Even if it doesn't make good on its lofty pretenses, there is plenty to enjoy here and it's one of the more justifiable expressions of the remake fetishism running rampant through the industry right now. We should at least be thankful that we got this and not Bahamut Lagoon.

In keeping with the free-flowing, improvisational spirit of Final Fantasy VII, a series of semi-connected thoughts:

- Lots of people are hung up on the minigames for one reason or another, and they are worthy of discussion, though not about whether they belong here (of course they do) or if they're any good (most aren't), but how their purpose has shifted between the original and this iteration. In 1997, they were tonal interludes meant to show off what a strange, crazy planet we're fighting to protect, bursting with unexpected things to see and do. In 2024, they're blown up in length and number to serve as narrative delivery devices, neatly structured to grant further dimension to one or more of your party members while also conveniently padding out the playtime of your $70 luxury consumer purchase.

More than that, even, they're ways of delaying the inevitable. Rebirth isn't really a game about a doomed planet, but a doomed woman, and everyone with the faintest knowledge of FF7 is aware of this. No matter how many sprawling overworld maps or Gold Saucer diversions or matches of Queen's Blood you throw yourself into, you're still on a beeline toward tragedy. Consider Cloud and Aerith's last "date" and how they never get exactly what they want - the candy, the tchotchke, the photo. Our choices in this world, like any other video game world, are merely a dilation of time, a hopeless attempt to forestall the medium's great historical trauma, gamer 9/11.

This is all theoretically interesting, but also has the unfortunate effect of imbricating the story's emotional slam dunk with the grim maximalist demands of the AAA market. You get what you came for... after 100 hours of wildly quality-variable content, of course. Even the Fated Event itself is compromised by a ludicrous boss rush, your characters all barking out their combat sound bites as if nothing has happened, multiversal fanservice rearing its ugly head for no discernible reason. (I ask this with no malice in my heart: why do people care about Zack enough to justify how much screentime he gets here?) In many ways this is a very simple game, but in the one moment that truly called for simplicity, all of the dubious worldline hijinks Nomura planted in the first game got in the way.

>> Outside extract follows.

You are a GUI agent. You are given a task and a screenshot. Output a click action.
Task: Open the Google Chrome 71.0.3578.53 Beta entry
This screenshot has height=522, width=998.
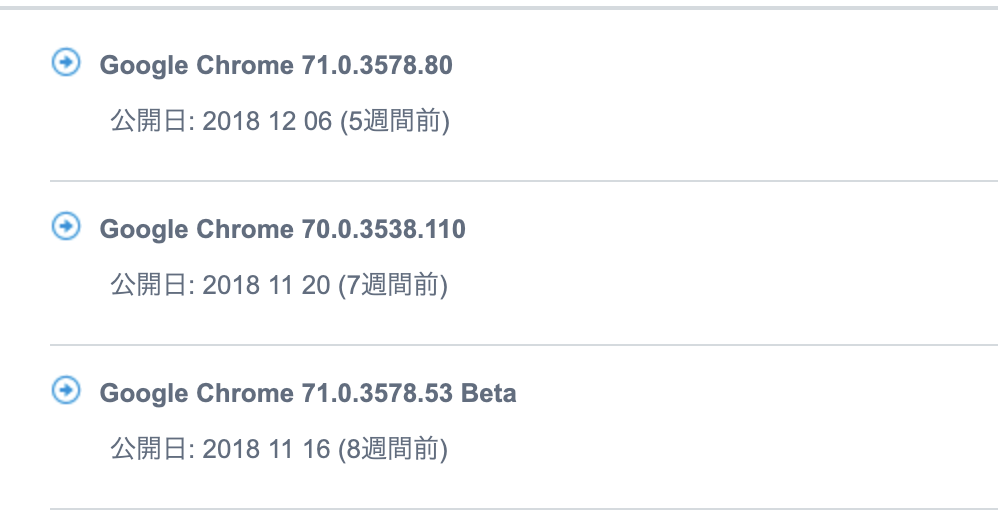click(x=307, y=393)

- I did find myself moved by one scene toward the end where the game briefly puts you in the shoes of a sad, scared little girl. The original FF7 made remarkable use of modifying your control scheme to convey shifts in your characters' emotional states; in Rebirth they generally overdo or mishandle it, much like everything else, but it worked well here.

- The combat is generally quite enjoyable. It's comforting to know that SE can get an action RPG right after FF16. Even with one installment worth of practice, though, some characters still feel better thought-out than others. Aerith sucks and Barret is truly just sad - what if you wanted to play Bayonetta using nothing but the guns? I have a few other complaints, like how ancillary and easily interrupted magic is, your characters' irritating lack of poise, and some hitbox tracking that would make Miyazaki blush, but they are ultimately pretty minor.

- Morph and Steal are so useless, what gives?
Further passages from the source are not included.